Working with collections of genomic regions¶
Contents
In the last section, we explored how to work with individual GenomicRegion
objects. This section will demonstrate how to work with lists or collections of regions,
either loaded from file in any of the supported genomic file formats (BED, GFF, BigWig,
Tabix, BEDPE, CSV or tab-delimited tables), or constructed programmatically.
This tutorial assumes you have imported the genomic_regions package like this:
import genomic_regions as gr
Loading or constructing RegionBased objects¶
To load genomic regions from a supported file format (see above), simply use the
load
function:
rb = gr.load("/path/to/file.bed")
rb
is now a RegionBased
object, providing access to a number
of useful methods to work with the regions contained in it.

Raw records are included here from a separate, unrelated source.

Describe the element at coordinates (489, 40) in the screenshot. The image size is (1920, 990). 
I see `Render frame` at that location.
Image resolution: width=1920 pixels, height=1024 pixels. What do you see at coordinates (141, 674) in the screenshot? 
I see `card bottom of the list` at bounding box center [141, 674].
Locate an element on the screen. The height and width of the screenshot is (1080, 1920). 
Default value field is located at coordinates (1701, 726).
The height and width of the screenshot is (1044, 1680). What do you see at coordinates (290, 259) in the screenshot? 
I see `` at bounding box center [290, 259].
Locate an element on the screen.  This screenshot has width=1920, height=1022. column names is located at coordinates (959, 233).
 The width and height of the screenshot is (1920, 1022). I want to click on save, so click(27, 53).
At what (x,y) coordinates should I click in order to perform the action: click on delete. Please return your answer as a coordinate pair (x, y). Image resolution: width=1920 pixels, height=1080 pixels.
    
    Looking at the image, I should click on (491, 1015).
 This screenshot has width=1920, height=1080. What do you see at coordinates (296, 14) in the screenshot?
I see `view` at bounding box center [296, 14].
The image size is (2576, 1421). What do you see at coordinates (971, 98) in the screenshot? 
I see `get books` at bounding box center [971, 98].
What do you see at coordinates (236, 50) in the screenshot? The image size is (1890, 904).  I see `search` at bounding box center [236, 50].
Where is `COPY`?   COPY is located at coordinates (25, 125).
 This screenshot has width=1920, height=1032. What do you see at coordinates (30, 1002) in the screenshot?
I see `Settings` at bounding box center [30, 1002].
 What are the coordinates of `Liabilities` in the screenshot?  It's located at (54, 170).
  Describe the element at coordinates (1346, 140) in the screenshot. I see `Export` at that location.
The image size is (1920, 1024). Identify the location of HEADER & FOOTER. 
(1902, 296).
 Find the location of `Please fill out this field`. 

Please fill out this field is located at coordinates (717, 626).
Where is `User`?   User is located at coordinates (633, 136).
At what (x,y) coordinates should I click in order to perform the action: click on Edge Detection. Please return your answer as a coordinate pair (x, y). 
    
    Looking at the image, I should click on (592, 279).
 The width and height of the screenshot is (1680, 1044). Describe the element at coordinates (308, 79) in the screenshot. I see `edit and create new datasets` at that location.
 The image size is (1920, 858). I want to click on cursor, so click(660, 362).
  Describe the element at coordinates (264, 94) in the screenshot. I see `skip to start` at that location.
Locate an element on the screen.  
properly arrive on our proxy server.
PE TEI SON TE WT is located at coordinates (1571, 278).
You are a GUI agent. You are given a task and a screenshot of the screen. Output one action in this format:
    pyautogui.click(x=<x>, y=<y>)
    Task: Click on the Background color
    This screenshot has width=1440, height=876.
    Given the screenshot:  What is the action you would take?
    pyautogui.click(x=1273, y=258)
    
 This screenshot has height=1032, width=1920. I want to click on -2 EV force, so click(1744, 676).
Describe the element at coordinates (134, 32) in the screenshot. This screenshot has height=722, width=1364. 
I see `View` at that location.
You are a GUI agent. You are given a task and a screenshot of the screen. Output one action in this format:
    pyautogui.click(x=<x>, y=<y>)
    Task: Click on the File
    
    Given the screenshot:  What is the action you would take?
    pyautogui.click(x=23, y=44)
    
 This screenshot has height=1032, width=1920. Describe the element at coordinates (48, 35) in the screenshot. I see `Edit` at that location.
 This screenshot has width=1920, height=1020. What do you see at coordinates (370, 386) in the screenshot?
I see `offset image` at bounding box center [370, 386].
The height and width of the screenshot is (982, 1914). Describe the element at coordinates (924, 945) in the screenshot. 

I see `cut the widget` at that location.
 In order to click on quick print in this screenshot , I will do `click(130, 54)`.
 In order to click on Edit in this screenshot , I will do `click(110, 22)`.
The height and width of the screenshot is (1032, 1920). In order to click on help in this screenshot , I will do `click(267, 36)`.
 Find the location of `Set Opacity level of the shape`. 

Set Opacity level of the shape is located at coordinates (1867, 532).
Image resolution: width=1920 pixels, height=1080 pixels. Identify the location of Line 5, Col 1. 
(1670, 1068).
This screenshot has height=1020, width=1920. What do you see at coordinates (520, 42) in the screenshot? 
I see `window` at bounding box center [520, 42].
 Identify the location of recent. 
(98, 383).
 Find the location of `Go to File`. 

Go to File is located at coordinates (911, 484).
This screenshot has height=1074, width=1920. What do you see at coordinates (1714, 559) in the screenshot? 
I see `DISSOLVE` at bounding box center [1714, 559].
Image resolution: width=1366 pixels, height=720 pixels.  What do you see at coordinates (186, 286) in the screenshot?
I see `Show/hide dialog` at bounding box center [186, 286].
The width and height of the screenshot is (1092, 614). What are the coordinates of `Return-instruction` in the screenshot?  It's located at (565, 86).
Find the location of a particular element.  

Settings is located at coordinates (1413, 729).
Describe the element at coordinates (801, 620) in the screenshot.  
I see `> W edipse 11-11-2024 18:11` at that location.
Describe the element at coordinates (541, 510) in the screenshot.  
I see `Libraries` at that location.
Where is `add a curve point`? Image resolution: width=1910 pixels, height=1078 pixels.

You can also easily construct a RegionBased
object from existing
GenomicRegion
lists using RegionWrapper
:
regions = []
for chromosome in ['chr1', 'chr2']:
for start in range(1, 10000000, 100000):
r = gr.GenomicRegion(chromosome, start, start + 99999,
score=(start - 1)/100000)
regions.append(r)
rb = gr.RegionWrapper(regions)
Depending on the size of your region list, the last step could take a long time,
as it constructs an internal data representation of the region list that
facilitates fast searches across intervals. rb
is now a
RegionBased
object.
Working with RegionBased objects¶
Region subsets¶
The central attribute/method of RegionBased
objects is regions
.
When used as a property, it iterates over all regions in the object:
for region in rb.regions:
print(region)
# chr1:1-100000
# chr1:100001-200000
# ...
If supported by the specific RegionBased
subclass (works with most file
types, otherwise a NotImplementedError
will be thrown) you can access ranges
of, or specific regions using the square bracket notation:
for region in rb.regions[0:5]:
print(region)
# chr1:1-100001
# chr1:100001-200001
# chr1:200001-300001
# chr1:300001-400001
# chr1:400001-500001
print(rb.regions[1]) # chr1:100001-200001
However, the real power of regions
lies in its double-use as a method.
Without arguments, regions()
behaves exactly as regions
. By
providing a region as first argument to regions()
, you can extract
ranges of regions that overlap with the query:
for region in rb.regions('chr1:1-300k'):
print(region)
# chr1:1-100001
# chr1:100001-200001
# chr1:200001-300001
You can also change the chromosome representation on the fly:
for region in rb.regions('chr1:1-300k', fix_chromosome=True):
print(region)
# 1:1-100001
# 1:100001-200001
# 1:200001-300001
If you are interested in all the chromosomes inside the RegionBased
object, simply use the chromosomes()
method.
Region binning¶
If your region objects are associated with scores, i.e. each object has a
score
attribute with a float value, you can make use of the binning
functions in RegionBased
to get binned scores in a defined interval.
The two main methods for this purpose are binned_regions
, which outputs
GenomicRegion
objects, and region_intervals
, which simply
returns tuples of the form (start, end, score)
. Other than the
return type, the functions behave in identical fashion, so we are going to focus on
binned_regions
.
Simply provide binned_regions
with a genomic interval in the form of a string
or a GenomicRegion
, specify the number of bins
, and you will obtain
equal-sized regions dividing the interval with scores equal to the mean of region
scores falling into each bin, weighted by the size of the associated region.
br = rb.binned_regions('chr1', bins=3)
for region in br:
print(region, region.score)
# chr1:1-3333333 16.169993267997317
# chr1:3333334-6666666 49.336625414171024
# chr1:6666667-9999999 82.49999029411201
Alternatively, you can specify a bin_size
:
br = rb.binned_regions('chr1', bin_size=3000000)
for region in br:
print(region, region.score)
# chr1:1-3000000 14.500000000000004
# chr1:3000001-6000000 44.50000000000001
# chr1:6000001-9000000 74.50000000000001
Note that when choosing a bin_size
directly, partial bins at the end of the
interval will be omitted.
You can control different aspects of the binning with additional parameters. Most
importantly, you can smooth the scores by choosing a smoothing_window
size
n
, which will average scores across n
neighboring bins up- and
downstream of each bin. I.e. a smoothing_window
of 2 will average across
5 bins: two to the left, the original bin, and two to the right.
If your data contains NaN values, you can replace them with a fixed value using
nan_replacement
. On the other hand, you can use zero_to_nan
to
remove scores of 0 from the calculations.